Anggit pun mengucapkan sebaris kalimat yang sudah pernah ia berikan kepada puluhan cowok lainnya ketika mereka menanyakan nomor ponsel Natasha. "Gue tanya Natashanya dulu ya."

"Eh kalau lagi ngobrol itu liatin yang lagi ngajak ngomong dong," cetus Bakti lalu dengan seenaknya meraih kedua tepi kepala Anggit dan mengangkatnya sehingga mereka bertemu muka. "Nah, gini."

"Apa sih!" Anggit memprotes risih lalu menghempaskan kedua tangan Bakti.

"Gue tanya Natasha dulu," sahut Anggit tak kalah kukuh. Terakhir ia asal memberikan nomor HP Natasha ke sembarang cowok tanpa seizin yang bersangkutan terlebih dahulu, membuatnya terkena omelan panjang-lebar.

"Kok gitu sih? Janji deh, gue nggak akan kasih tahu Natasha kalo gue dapet nomor dia dari lo." Bakti membentuk tanda janji dengan dua jari tangannya. Membuat sosoknya yang selama ini terkenal beringas di lapangan mendadak tampak membumi. Seolah mengingatkan Anggit tidak peduli sepopuler apa pun makhluk di hadapannya ini, Bakti tetaplah siswa tujuh belas tahun yang setiap hari mengenakan seragam yang sama dengannya.

"Lo minta sendiri ke dia aja ya," pungkas Anggit. Berniat menyudahi pembicaraan. Cewek itu lantas mulai memunguti bukunya di atas meja, merapikannya seadanya dalam dekapan.

"Please." Bakti memohon.

Tanpa sadar, Anggit kembali meletakkan buku-bukunya di atas meja. Tangannya menarik keluar sebentuk gawai dari saku rok abu-abu yang ia pakai. Mulutnya merapalkan dua belas digit angka yang disalin Bakti dengan segera ke ponselnya disertai cengiran lebar. Mungkin sudah sejak lama cowok itu mengincar Natasha.

"Thanks." Bakti menaruh perhatiannya pada buku latihan soal super tebal di atas meja, yang bagiannya sampul tercetak simbol-simbol kimia rumit. "Super banget deh lo, Nggit, setelah dihajar pelajaran seharian, masih sempet-sempetnya belajar kimia kayak gini."

Anggit meraup paksa buku-buku itu, di dekapnya erat. Mencegah Bakti membaca lebih jauh dan menjadikannya bahan ledekan.

"Lo nyindir?" jiwa sinis Anggit mendadak muncul. Cewek itu kemudian berjalan cepat mengambil tasnya di loker perpustakaan. Bakti mengikuti di belakanganya sampai di selasar.

"Eh, gue justru memuji.

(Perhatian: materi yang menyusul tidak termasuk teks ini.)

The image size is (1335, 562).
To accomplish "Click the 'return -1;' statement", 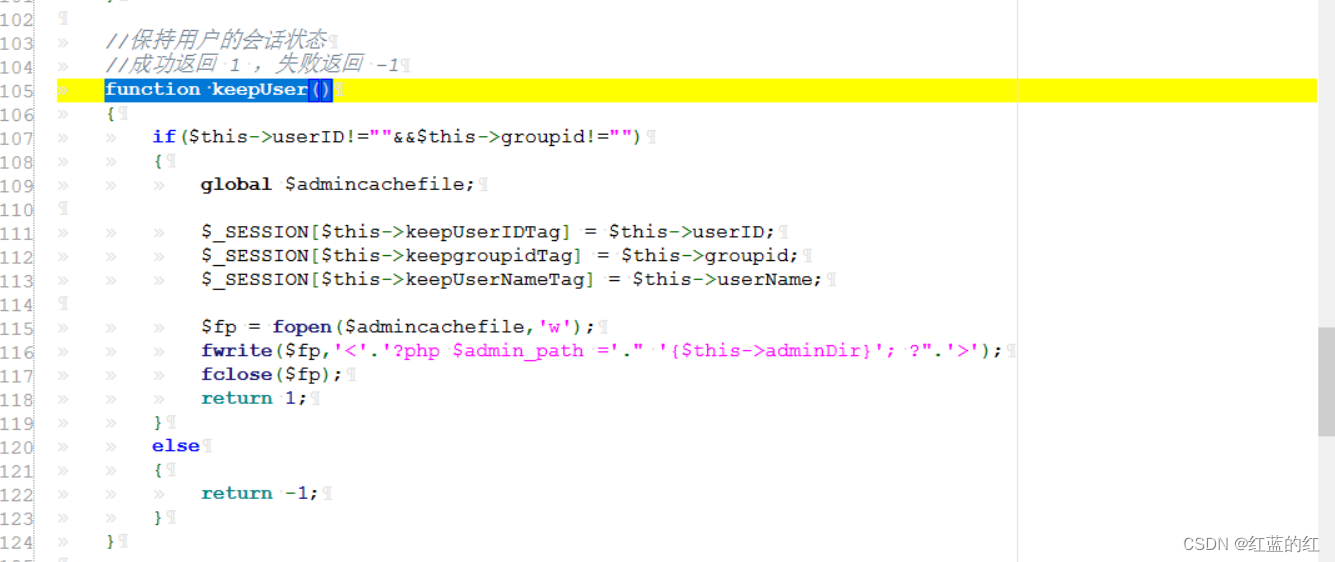I will pos(260,493).
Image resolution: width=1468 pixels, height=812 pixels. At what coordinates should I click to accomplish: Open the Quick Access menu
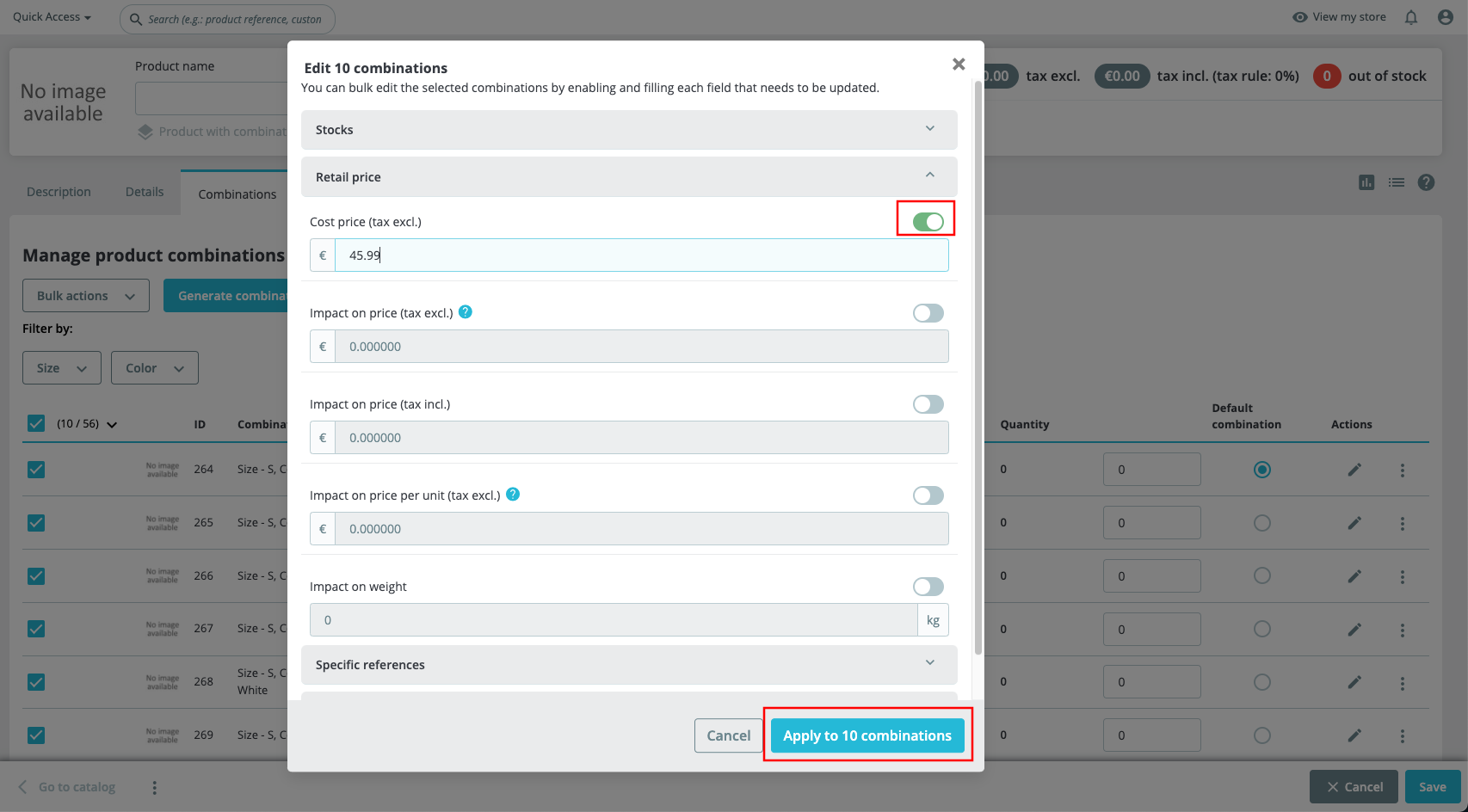[52, 17]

Kok lo sensi banget?"

"Terus gue harus bilang terimakasih gitu?" Anggit berniat meneruskan langkah sebelum mau repot-repot kembali menoleh kepada Bakti di belakangnya. "Dan gue juga nggak lagi sensi!"

Setelah itu, Anggit berlalu. Berjalan secepat yang ia bisa dan sama sekali berharap agar Bakti tidak mengikutinya. Saat itu satu tahun lebih 32 hari masa SMA-nya berlangsung. Saat itu satu dari tujuh warna pelanginya belum muncul. Saat itu Anggit hanyalah satu dari sekian banyak perempuan di sekolah yang sebatas mengagumi Bakti dan kecemerlangan karir olahraganya. Saat itu, tanpa sadar Anggit bersikap sinis tanpa alasan yang jelas.